Why financial trauma is more than just a buzzword for banks
A recent survey shows a majority of adults say they have experienced some kind of financial trauma. Banks need to rethink their existing product offerings to help clients better address their financial stress.
“Therapy speak” — or the colloquial inclusion of common psychological terms — has sparked a broad discussion on social media. At its best, “therapy speak” puts language to common challenges people face and can help to normalize the conversation surrounding topics that are considered taboo.
One example is “financial trauma,” a broad-reaching term in the new lexicon referring to stressors that impact how we view and interact with money. Financial trauma refers to issues as commonplace as growing up in a household where money wasn’t discussed, to more serious challenges like losing a job or going through a divorce, says Rod Griffin, senior director of public education and advocacy at Experian.
“It can be anything that creates financial stress,” Griffin says. “It can affect you emotionally and psychologically.”
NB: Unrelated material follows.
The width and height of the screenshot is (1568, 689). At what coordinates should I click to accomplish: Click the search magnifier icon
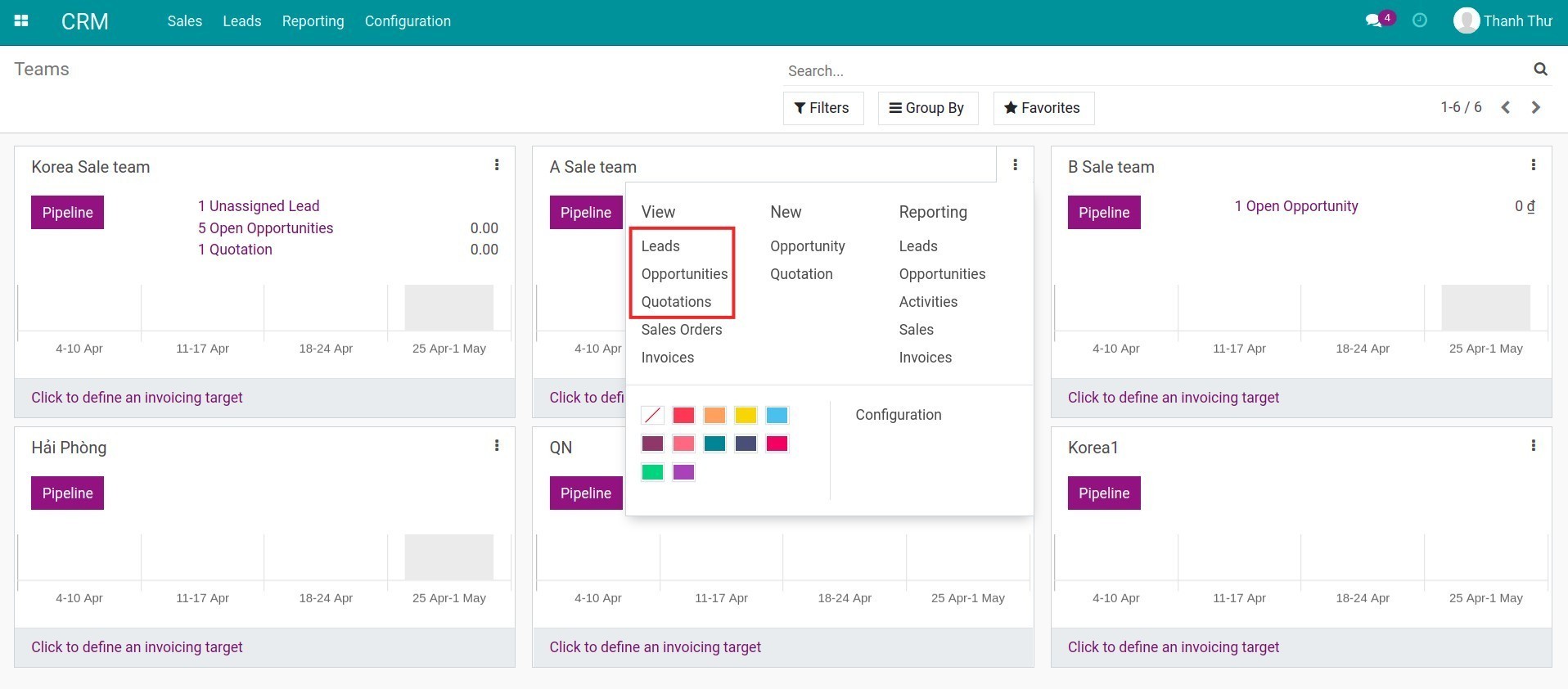point(1540,70)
Financial trauma has become a buzzword recently – but it isn’t anything new, Griffin says. The term simply describes the financial challenges that many Americans face. More than 68% of adults have experienced financial trauma at some point in their lives, according to data from Experian. It’s an especially common phenomena among Gen Z and Millennials, with 73% and 77% reporting having negative thoughts or anxiety about finances, respectively.